» WHAT THE TASK REQUIRES
Rewrite the lines below as a numbered list with blank lines omitted, starting at the first line and stopping after the line that contains "Đăng ký (1278, 14)".

» MATERIAL FOR THIS TASK
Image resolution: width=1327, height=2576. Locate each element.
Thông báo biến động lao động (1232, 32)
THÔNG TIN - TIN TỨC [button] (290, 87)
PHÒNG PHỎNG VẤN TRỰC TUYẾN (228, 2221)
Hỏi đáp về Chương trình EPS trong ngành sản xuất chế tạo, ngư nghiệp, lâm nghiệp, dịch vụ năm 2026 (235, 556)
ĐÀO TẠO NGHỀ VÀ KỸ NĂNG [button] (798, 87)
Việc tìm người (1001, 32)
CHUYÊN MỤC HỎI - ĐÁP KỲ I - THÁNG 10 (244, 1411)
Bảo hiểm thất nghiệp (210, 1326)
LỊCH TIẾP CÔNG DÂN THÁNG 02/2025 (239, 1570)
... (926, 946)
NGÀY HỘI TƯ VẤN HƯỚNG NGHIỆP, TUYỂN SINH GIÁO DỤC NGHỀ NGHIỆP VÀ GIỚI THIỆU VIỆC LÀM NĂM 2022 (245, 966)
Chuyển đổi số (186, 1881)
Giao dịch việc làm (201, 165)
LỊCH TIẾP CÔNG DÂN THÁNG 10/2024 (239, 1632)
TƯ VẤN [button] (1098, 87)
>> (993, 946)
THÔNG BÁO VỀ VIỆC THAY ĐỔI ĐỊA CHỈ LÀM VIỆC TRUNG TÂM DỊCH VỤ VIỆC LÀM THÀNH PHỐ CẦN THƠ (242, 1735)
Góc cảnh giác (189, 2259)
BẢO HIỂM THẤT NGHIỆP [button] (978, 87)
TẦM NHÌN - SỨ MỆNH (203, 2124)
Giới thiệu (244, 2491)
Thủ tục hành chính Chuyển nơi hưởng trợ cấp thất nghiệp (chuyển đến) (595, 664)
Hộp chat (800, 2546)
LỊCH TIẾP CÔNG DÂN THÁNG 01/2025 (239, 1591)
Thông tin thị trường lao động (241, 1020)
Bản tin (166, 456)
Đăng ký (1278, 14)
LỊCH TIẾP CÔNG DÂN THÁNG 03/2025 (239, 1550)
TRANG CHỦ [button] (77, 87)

» TASK RESPONSE
1. Image resolution: width=1327, height=2576. Locate each element.
2. Thông báo biến động lao động (1232, 32)
3. THÔNG TIN - TIN TỨC [button] (290, 87)
4. PHÒNG PHỎNG VẤN TRỰC TUYẾN (228, 2221)
5. Hỏi đáp về Chương trình EPS trong ngành sản xuất chế tạo, ngư nghiệp, lâm nghiệp, dịch vụ năm 2026 (235, 556)
6. ĐÀO TẠO NGHỀ VÀ KỸ NĂNG [button] (798, 87)
7. Việc tìm người (1001, 32)
8. CHUYÊN MỤC HỎI - ĐÁP KỲ I - THÁNG 10 (244, 1411)
9. Bảo hiểm thất nghiệp (210, 1326)
10. LỊCH TIẾP CÔNG DÂN THÁNG 02/2025 (239, 1570)
11. ... (926, 946)
12. NGÀY HỘI TƯ VẤN HƯỚNG NGHIỆP, TUYỂN SINH GIÁO DỤC NGHỀ NGHIỆP VÀ GIỚI THIỆU VIỆC LÀM NĂM 2022 (245, 966)
13. Chuyển đổi số (186, 1881)
14. Giao dịch việc làm (201, 165)
15. LỊCH TIẾP CÔNG DÂN THÁNG 10/2024 (239, 1632)
16. TƯ VẤN [button] (1098, 87)
17. >> (993, 946)
18. THÔNG BÁO VỀ VIỆC THAY ĐỔI ĐỊA CHỈ LÀM VIỆC TRUNG TÂM DỊCH VỤ VIỆC LÀM THÀNH PHỐ CẦN THƠ (242, 1735)
19. Góc cảnh giác (189, 2259)
20. BẢO HIỂM THẤT NGHIỆP [button] (978, 87)
21. TẦM NHÌN - SỨ MỆNH (203, 2124)
22. Giới thiệu (244, 2491)
23. Thủ tục hành chính Chuyển nơi hưởng trợ cấp thất nghiệp (chuyển đến) (595, 664)
24. Hộp chat (800, 2546)
25. LỊCH TIẾP CÔNG DÂN THÁNG 01/2025 (239, 1591)
26. Thông tin thị trường lao động (241, 1020)
27. Bản tin (166, 456)
28. Đăng ký (1278, 14)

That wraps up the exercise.